Bu bahçe sıradan değilmiş; her hayvanın bir öyküsü varmış. Papağan Lale uzak diyarlardan gelmiş, gökkuşağı gibi tüyleriyle konuşup herkesi güldürürmüş. Bilge fil Gümüş nazik bakışları ve hortumundan fışkırttığı serin suyla çocukları serinletirmiş. Ali ise her sabah gün doğmadan anne-babasıyla gelir, yem kaplarını doldurur, su kanallarını kontrol eder, en önemlisi de hangi hayvanın sevgiye ihtiyaç duyduğunu sezermiş; çünkü inanırmış ki her canlı yüreğinde dostluk arar.

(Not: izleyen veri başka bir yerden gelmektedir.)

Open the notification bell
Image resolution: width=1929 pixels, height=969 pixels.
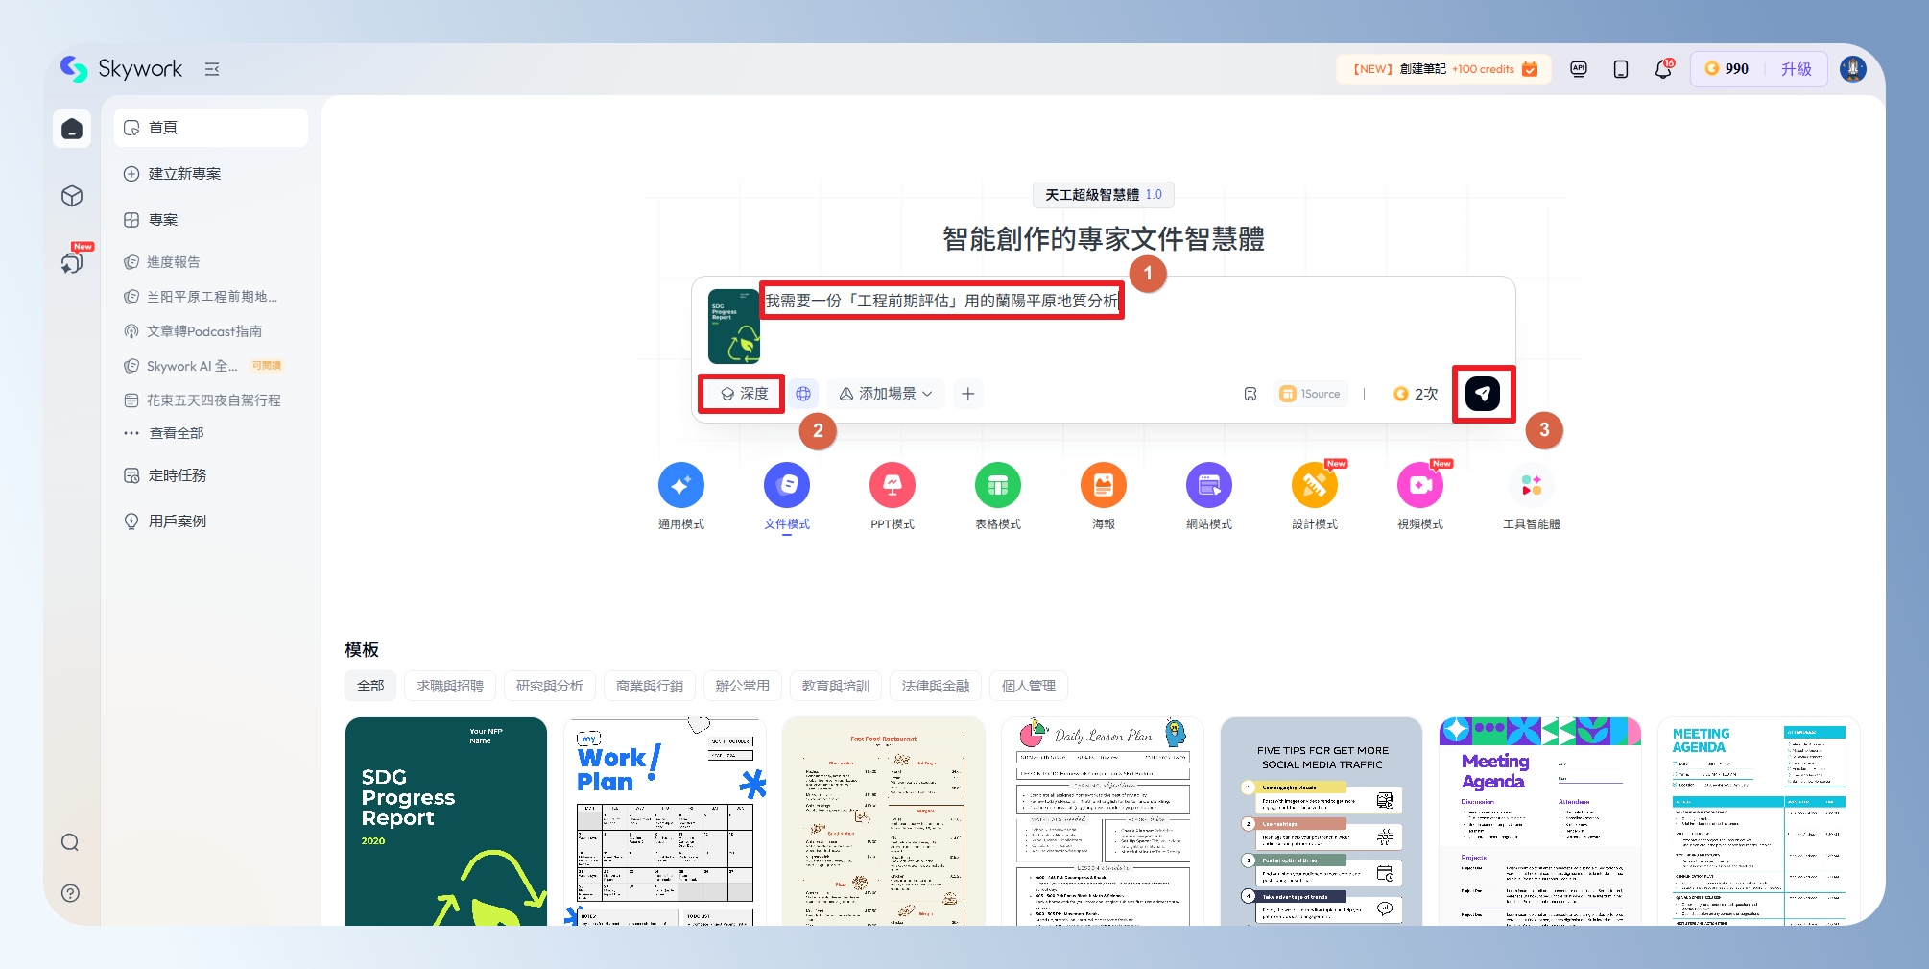point(1663,69)
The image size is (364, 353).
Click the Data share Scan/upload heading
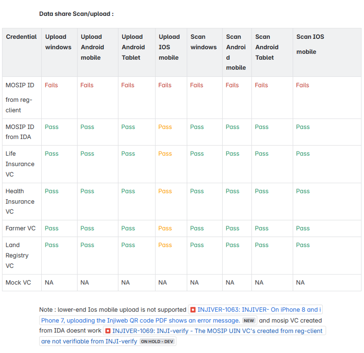(x=76, y=14)
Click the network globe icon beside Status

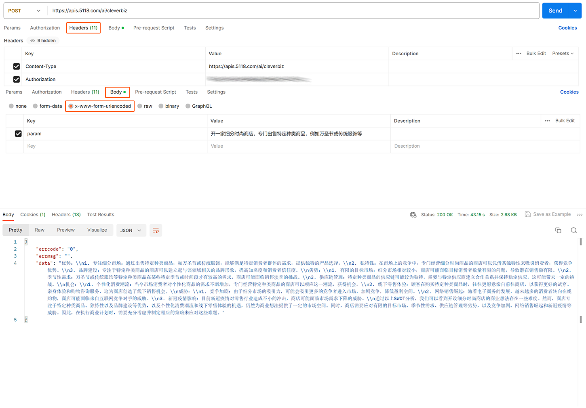pyautogui.click(x=413, y=215)
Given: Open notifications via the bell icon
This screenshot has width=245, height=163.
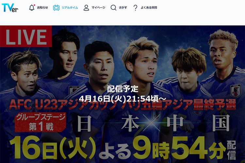Looking at the screenshot, I should [32, 7].
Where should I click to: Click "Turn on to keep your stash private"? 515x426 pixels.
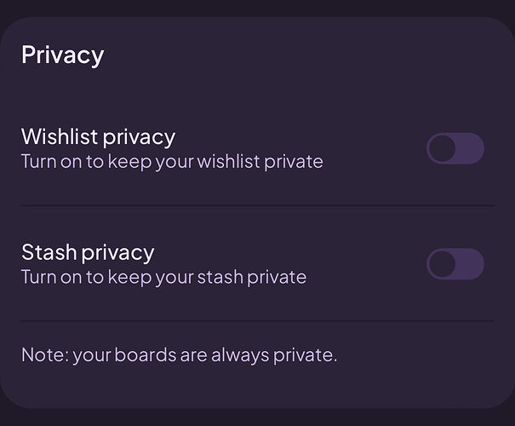pos(163,277)
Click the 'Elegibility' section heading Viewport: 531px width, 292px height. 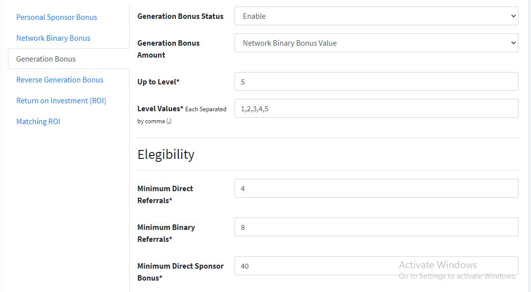(166, 154)
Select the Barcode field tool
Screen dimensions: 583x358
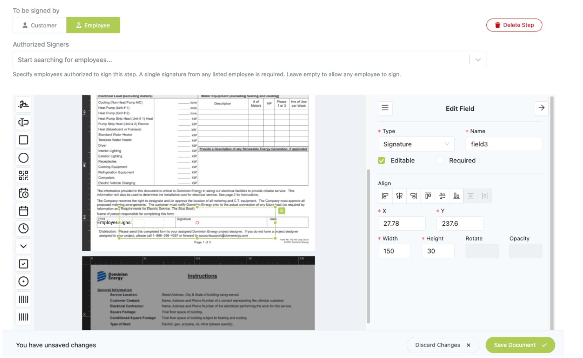click(23, 299)
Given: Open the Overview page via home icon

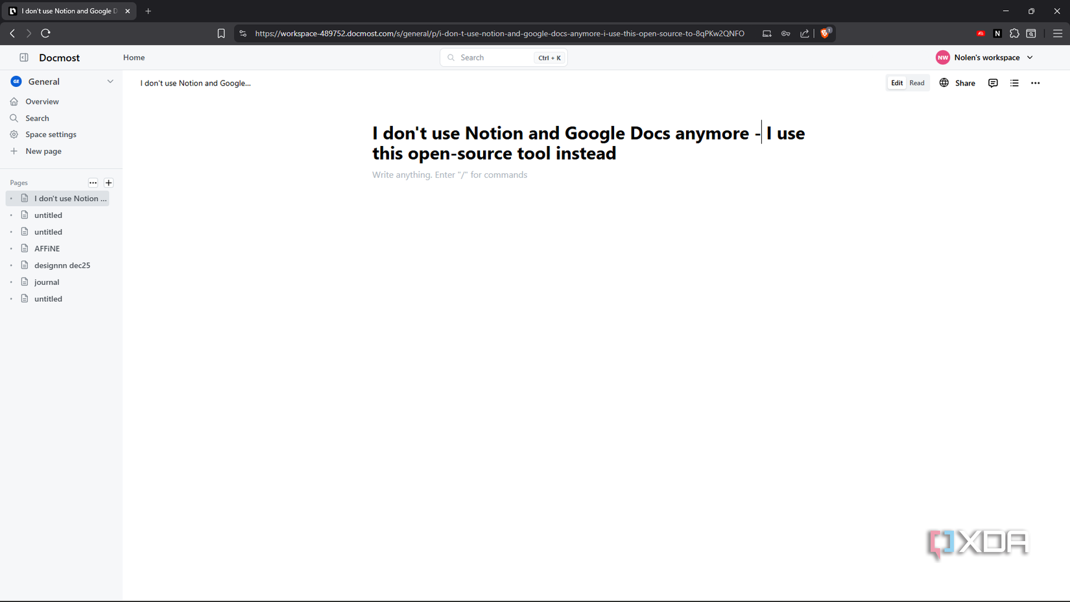Looking at the screenshot, I should [42, 101].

Bir sabah bahçede telaş başlamış: Yakındaki nehirde yaralı bulunan yavru bir kaplan getirilecekmiş. Haberi duyan Ali’nin kalbi hem heyecanla hem merhametle çarpmış. Minik kaplanın patisi incinmiş, gözleri korkudan buğulanmış. Veterinerle bakıcılar hemen işe koyulmuş; Ali daima yanında durmuş, fısıltıyla onu sakinleştirmiş, battaniye serip ninni mırıldanmış.
Günler geçtikçe kaplan hızla iyileşmiş. Ali’yi görünce kuyruğunu sallıyor, bakışları günden güne ışıldıyormuş. Bu beklenmedik dostluk bahçedeki öteki hayvanların da ilgisini çekmiş: Maymunlar dallardan kıkırdayarak izlemiş, penguenler havuzdan merakla bakmış. Ziyaretçiler kaplanın hikâyesini öğrenince hayretle “Küçük bir çocuk, kocaman kaplanı nasıl sevebiliyor?” diye sormuş; çocuklar “Geçmiş olsun” dilekleriyle kafesin önünü renklendirmiş. Bahçede bayram havası esmiş, herkes sevginin korkuyu yendiğine tanık olmuş.
Sonunda veteriner “Artık doğal alanına dönebilir” demiş. Ali, gözleri dolu dolu, kaplanla vedalaşmış; kaplan da başını usulca ona uzatmış. Küçük rehberin kocaman yüreği alkışlarla onurlandırılmış, kaplan yeşil ufka doğru yola koyulmuş, ardında sevgi dolu bir hatıra bırakmış.

O günden sonra Ali papağan Lale’nin sohbetini daha dikkatle dinlemiş, fil Gümüş’le su oyunlarına coşkuyla katılmış, ziyarete gelen çocuklara “Sevgi korkuyu yener, dostluk her kalbi iyileştirir” diye öğüt vermiş. Böylece hayvanat bahçesi yalnızca bir gezi yeri değil, iyilik ve umudun yuvası olarak anılmaya devam etmiş.